I'd go back to Egypt and trade for Pharao Tuts dagger made from meteor metal. In return I'd give him a gas station tactical all black heavily serrated assisted folder which never needs sharpening and has lots of skulls on it.
He would think he got the better end of the deal and would have trouble holding back his grin and me too.
Win win.
Also even if the dagger would be carbon dated to be from our time (since it travelled through time and didn't age) and thus be worthless for a museum or collector it's still a cool piece of art for me personally.
I know that this is for fun, but as an archaeologist, I just had to chime in...

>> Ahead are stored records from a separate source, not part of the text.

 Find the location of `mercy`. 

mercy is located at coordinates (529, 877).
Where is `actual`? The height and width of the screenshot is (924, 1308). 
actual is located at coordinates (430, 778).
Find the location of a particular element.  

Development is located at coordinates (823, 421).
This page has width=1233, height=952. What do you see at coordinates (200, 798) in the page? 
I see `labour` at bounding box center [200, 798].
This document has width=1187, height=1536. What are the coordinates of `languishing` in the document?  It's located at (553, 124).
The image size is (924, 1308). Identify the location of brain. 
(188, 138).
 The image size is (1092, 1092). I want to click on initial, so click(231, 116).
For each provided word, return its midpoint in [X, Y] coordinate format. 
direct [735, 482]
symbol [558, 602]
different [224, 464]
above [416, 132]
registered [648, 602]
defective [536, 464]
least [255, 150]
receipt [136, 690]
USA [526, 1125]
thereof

You can't carbon date metal. You can only carbon date things that were alive, because what you are dating is the ratio of (radioactive) C14 to (stable) C13. While organisms are alive they are constantly taking in C14 from the atmosphere and things they eat at a fairly stable rate, and then those isotopes are incorporated into their cells. As soon as a thing dies it stops making new cells and the C14 in the material starts to decay into stable C13. The half life of C14 is less than 6,000 years (if I recall correctly, I don't work in an AMS dating lab myself), which is why you can only carbon date things to a maximum age of around 50,000 years ago. But that means that you can only date things that were alive.
So unless your knife that you brought back had bone or wood handles, it couldn't be dated (plastic is made from fossil carbon, which was alive, but hundreds of millions of years ago, so is composed of entirely stable carbon). But, just to make things more complicated, trees only replace cells in the outer layers, so the inside of an old tree can date to hundreds of years before the outer part (this is called the "old wood" problem in carbon dating).
But if your knife had wood handles, and you brought it back, the carbon inside would decay normally, and the carbon date would be the same as if it had started from back then. But if you had a knife with handles made from the inside of a 1000 year old tree, and brought them back to 1330BC, and traded with King Tut, then the knife would carbon date to 4280 years before present (because "present" in carbon dating is always 1950...).
But just to add extra things to think about, the amount of C14 in the atmosphere back in the mid-20th century was way higher than average, because most C14 is made by solar radiation, but all of the nuclear testing and explosions of the 20th century made lots of new man-made C14. But these days modern things are actually testing older than they are because of all of the fossil carbon being pumped into he atmosphere by fossil fuels like gasoline and coal. When we were blowing up lots of nukes we were putting enough radioactive carbon into the air to counteract the fossil fuels we were using, but now that we are burning more fossil fuels and blowing up fewer nukes we are throwing off the carbon ratios...
Okay. I'm sorry about the digression.
Time travel is hard.
I would go back to 2007 and buy a bunch of Lone Wolf Knives. But those aren't traditional. So if I went for a traditional, I would invest in bulletproof gear, then go and pick up a V-44 survival knife from WWII. Because I think they are cool. One was donated to the museum I worked at, and I had to research what it was. Marines in the pacific theater (early on) used to ditch their daggers for the Air Force Bailout Kit V-44 "machete". The V-44 big bowie style blade was a lot more useful in the islands. Of course the Marines switched to Ka-Bars really quickly, and the bailout kit knife changed, but those V-44's were cool. And I like the idea of Marines in the Pacific fighting with bowie knives.